Commerce

Un nouveau risque pour vos achats : la clause de réserve de propriété du fournisseur du commerçant

Voici encore un nouveau risque pour les particuliers dans leurs relations avec les commerçants : la Clause de réserve de propriété.

Par une clause de réserve de propriété, le vendeur d’un bien en retarde le transfert de la propriété au jour du paiement intégral du prix par l’acheteur. Ainsi, en cas d’impayé, et notamment de faillite de celui-ci, le vendeur bénéficie d’une garantie : il peut exercer une action en revendication, c’est-à-dire opposer le bénéfice de la clause de réserve de propriété aux autres créanciers de l’acquéreur et reprendre le bien impayé dont il est resté propriétaire.

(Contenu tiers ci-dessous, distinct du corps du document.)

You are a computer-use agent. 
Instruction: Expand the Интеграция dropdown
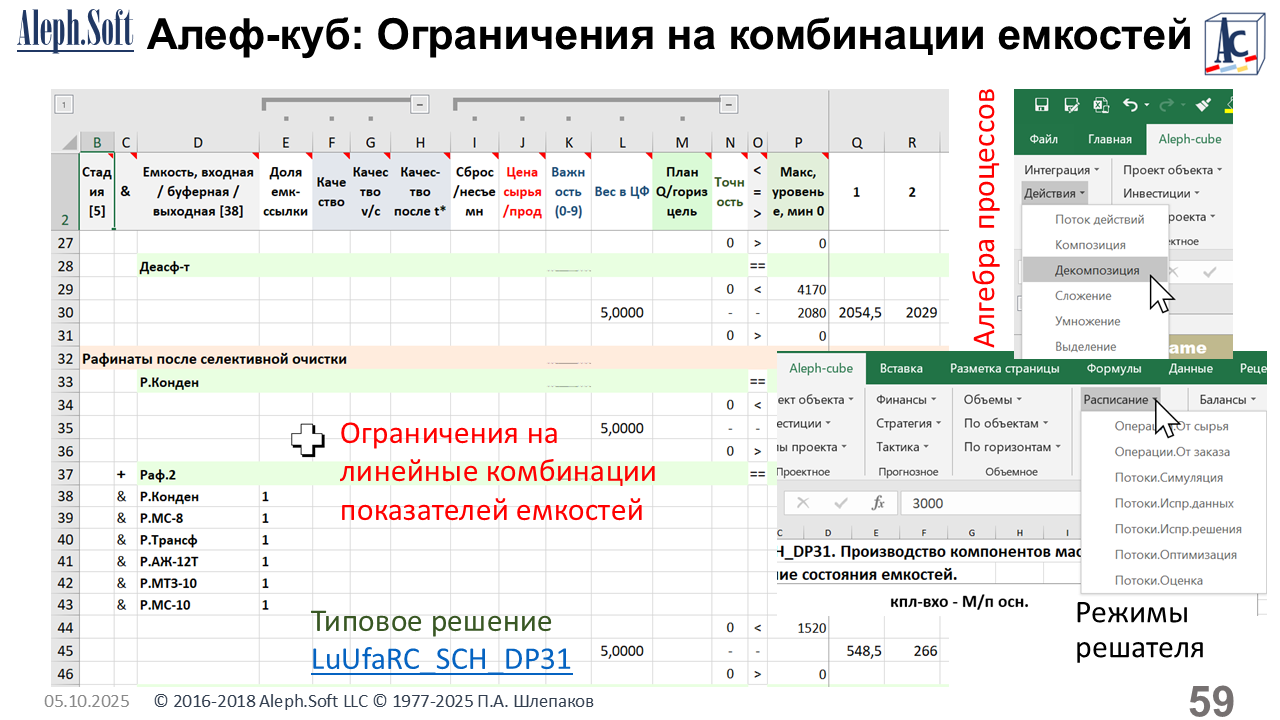1062,170
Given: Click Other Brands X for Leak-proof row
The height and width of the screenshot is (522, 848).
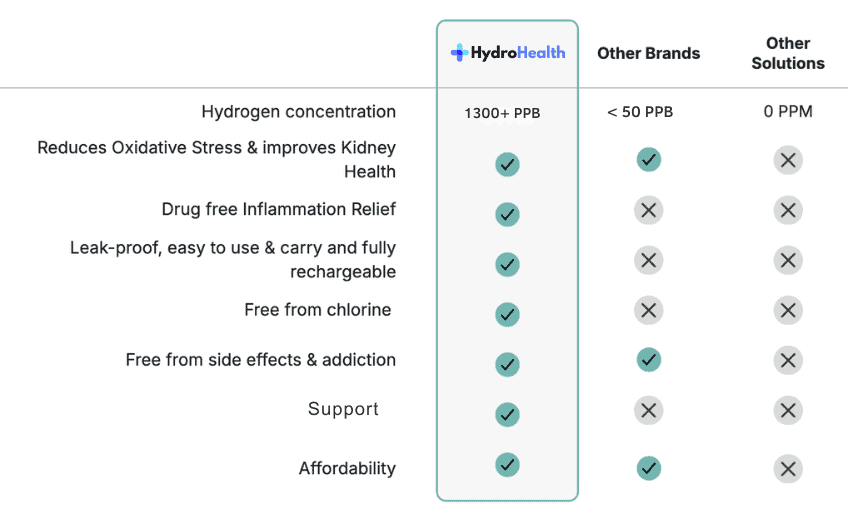Looking at the screenshot, I should click(648, 260).
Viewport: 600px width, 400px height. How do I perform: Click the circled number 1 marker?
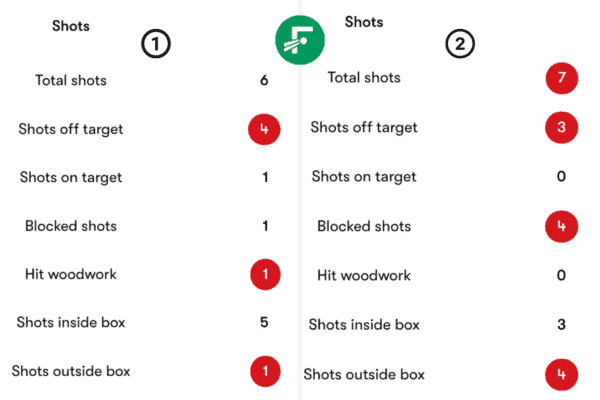156,44
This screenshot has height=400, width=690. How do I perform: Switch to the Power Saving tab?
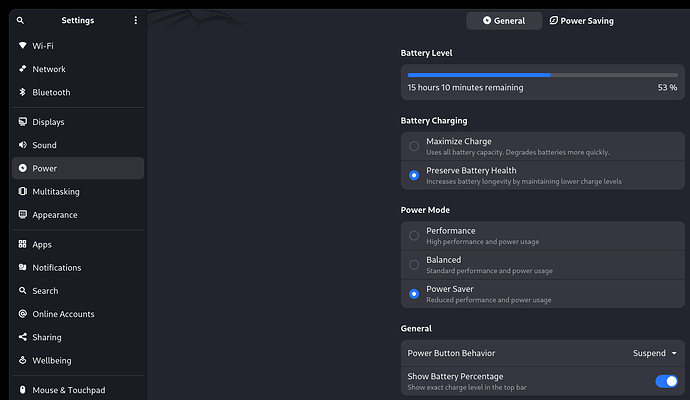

Une illustration des effets de cette clause a été révélée il y a quelques mois dans Nice Matin : il s’agissait d’un vendeur de camion qui, impayé par son client, qui les louait en crédit-bail, les a repris aux locataires. La clause a rétroactivement annulé la vente et donc les contrats de crédit bail ultérieurs.

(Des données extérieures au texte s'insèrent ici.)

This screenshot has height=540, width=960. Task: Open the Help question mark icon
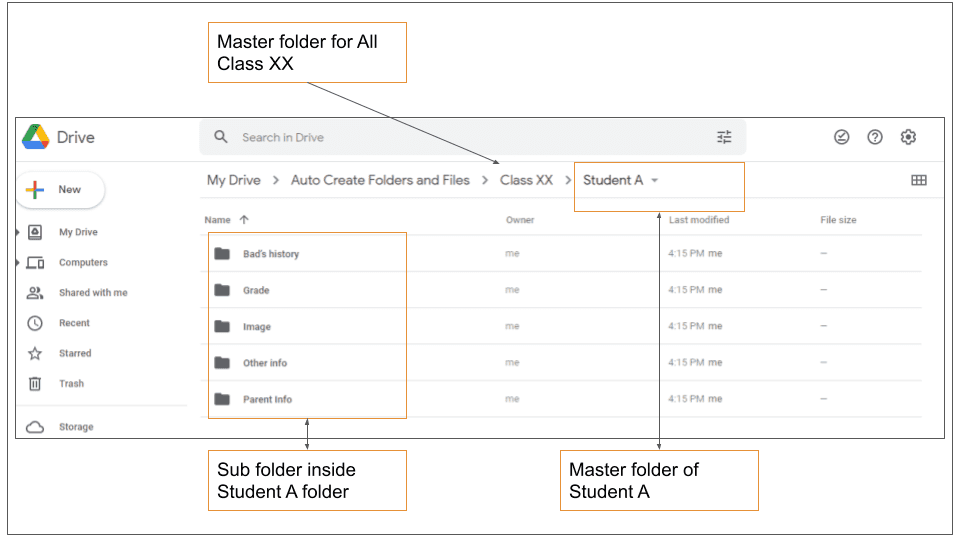point(875,138)
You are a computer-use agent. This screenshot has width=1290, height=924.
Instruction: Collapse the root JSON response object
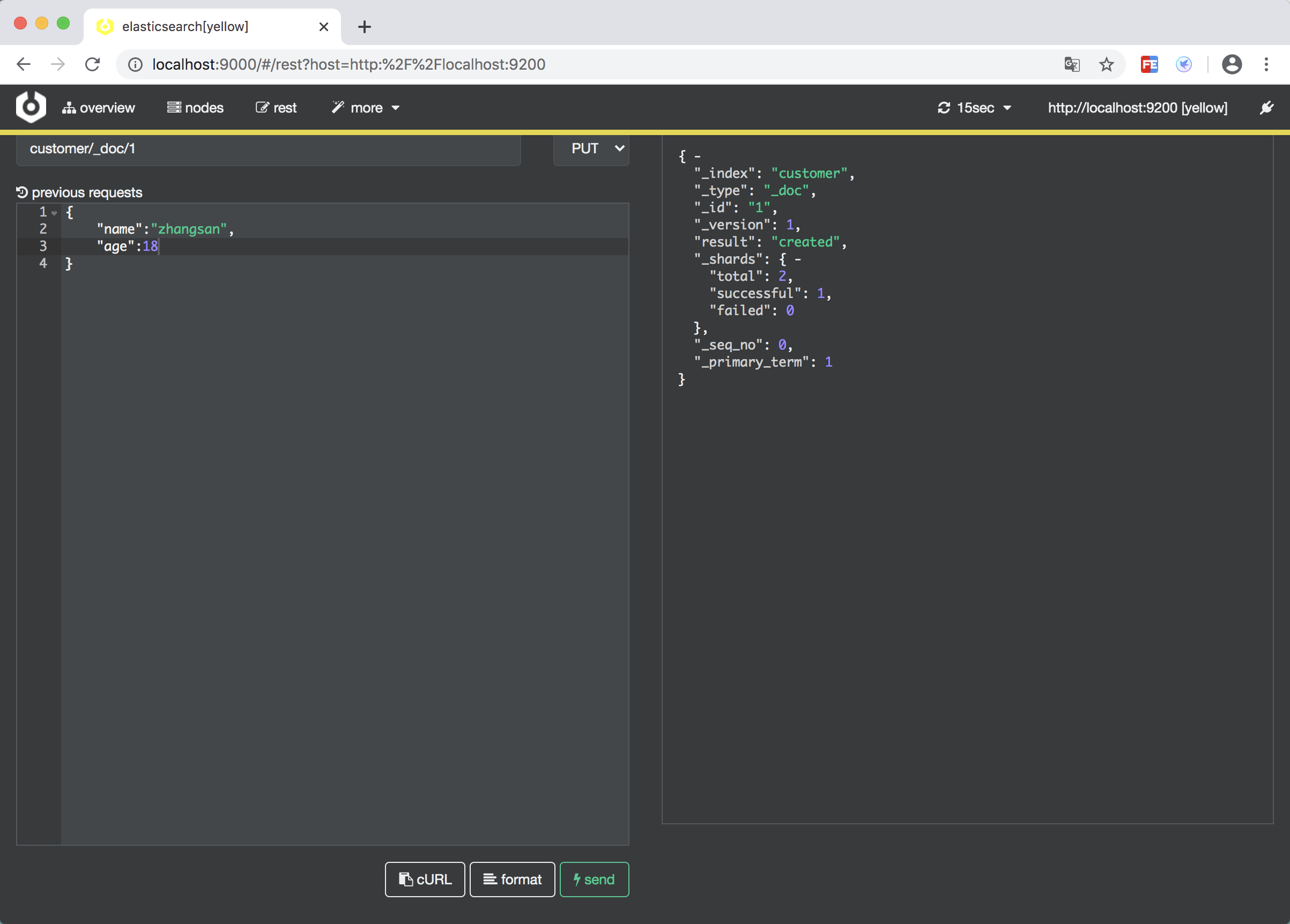(x=698, y=157)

Un autre cas a été révélé au sujet du client particulier d’un concessionnaire de camping-car, qui n’avait pas payé le constructeur…

Faudra-t-il demander au vendeur la justification du paiement intégral à son fournisseur ou une main levée de la reserve par le fournisseur ? Difficile à obtenir…D’autant que très souvent maintenant les commerçants vendent les marchandises qu’ils n’ont pas encore achetées et qu’ils n’achèteront après vous lesavoir vendues et encaissé le prix.

C’est le cas de la vente sur catalogue (qui n’a pas attendu les marchandises commandées et payées à la Redoute ou autre au motif qu’elles étaient en rupure de stock) ou la vente de voiture : votre concessionnaire a la voiture en dépôt mais n’a pas les documents d’immatriculation, qu’il n’obtiendra après versement du prix financé par votre propre paiement. C’est la raison pour laquelle il y avait ces certificats d’immatriculation provisoire qui vous étaient d’ailleurs facturés…

Mais encore faut-il, pour que la clause produise ses effets, quil soit prouvé qu’elle a été acceptée par l’acheteur. Cette preuve ne peut en principe provenir d’une simple mention sur la facture, puisque celle-ci intervient après l’accord des parties, elle ne peut établir que l’acheteur avait bien connaissance avant de la clause et l’a acceptée.

Saut, dit la Cour de Cassation, s’il y a eu auparavant d’autres factures avec cette clause, la continuation des relations commerciales aux mêmes conditions établissant l’accord de l’acheteur.